PROC VARCLUS Statement
- PROC VARCLUS < options >;
The PROC VARCLUS statement starts the VARCLUS procedure
and optionally identifies a data set or requests particular
cluster analyses. By default, the procedure uses
the most recently created SAS data set and omits observations
with missing values from the analysis.
Table 59.1 summarizes
some of the options available in the PROC VARCLUS
statement.
Table 59.1: Options available on the PROC VARCLUS statement
|
Task
|
Options
|
| Specify data sets | DATA=
OUTSTAT=
OUTTREE= |
| Determine the number of clusters | MAXCLUSTERS=
MINCLUSTERS=
MAXEIGEN=
PROPORTION= |
| Specify cluster formation | CENTROID
COVARIANCE
HIERARCHY
INTITIAL=
MAXITER=
MAXSEARCH=
MULTIPLEGROUP
RANDOM= |
| Control output | CORR
NOPRINT
SHORT
SIMPLE
SUMMARY
TRACE |
| Omit intercept | NOINT |
| Specify divisor for variances | VARDEF= |
The following list gives details on these
options. The list is in alphabetical order.
-
CENTROID
-
uses centroid components rather than principal
components. You should specify centroid components
if you want the cluster components to be
unweighted averages of the standardized variables (the default) or the
unstandardized variables (if you specify the COV option).
It is possible to obtain
locally optimal clusterings in which a variable is not
assigned to the cluster component with which it has the
highest squared correlation. You cannot specify the CENTROID
option with the MAXEIGEN= option.
-
CORR
- C
-
displays the correlation matrix.
-
COVARIANCE
- COV
-
analyzes the covariance matrix rather than the
correlation matrix.
-
DATA=SAS-data-set
-
specifies the input data set to be analyzed. The data set
can be an ordinary SAS data set or TYPE=CORR, UCORR, COV, UCOV,
FACTOR, or SSCP. If you do not specify
the DATA= option, the most recently created SAS
data set is used.
See Appendix A, "Special SAS Data Sets,"
for more information on types of SAS data sets.
-
HIERARCHY
- HI
-
requires the clusters at different levels to
maintain a hierarchical structure.
-
INITIAL=GROUP
- INITIAL=INPUT
- INITIAL=RANDOM
- INITIAL=SEED
-
specifies the method for initializing the clusters.

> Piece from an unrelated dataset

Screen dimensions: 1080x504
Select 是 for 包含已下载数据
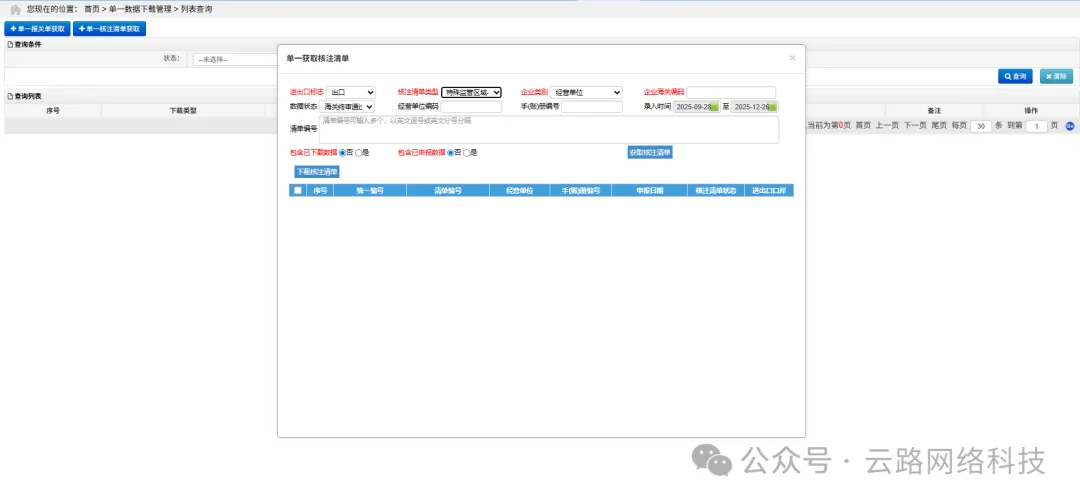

If the INITIAL= option is omitted and the MINCLUSTERS= option
is greater than 1,
the initial cluster components are obtained by extracting
the required number of principal components and performing
an orthoblique rotation. The following list describes the values
for the INITIAL= option:
-
GROUP
- specifies that clusters be initialized by group. You can use this
option if the input data set is a
TYPE=CORR, UCORR, COV, UCOV, or FACTOR data set.
The cluster membership of each variable is obtained from an
observation with _TYPE_='GROUP', which contains an integer
for each variable ranging from one to the number of clusters.
You can use a data set created either by a
previous run of PROC VARCLUS or in a DATA step.
-
INPUT
- specifies that the input data set is a TYPE=CORR, UCORR, COV,
UCOV, or FACTOR data set, in which case scoring coefficients
are read from observations where _TYPE_='SCORE'.
You can use scoring coefficients from the FACTOR procedure
or a previous run of PROC VARCLUS, or
you can enter other coefficients in a DATA step.
-
RANDOM
- assigns variables randomly to clusters.
If you specify INITIAL=RANDOM without the CENTROID option,
it is recommended that you specify MAXSEARCH=5, although
the CPU time required is substantially increased.
-
SEED
- initializes clusters according to the
variables named in the SEED statement.
Each variable listed in the SEED statement becomes the sole
member of a cluster, and the other variables remain unassigned.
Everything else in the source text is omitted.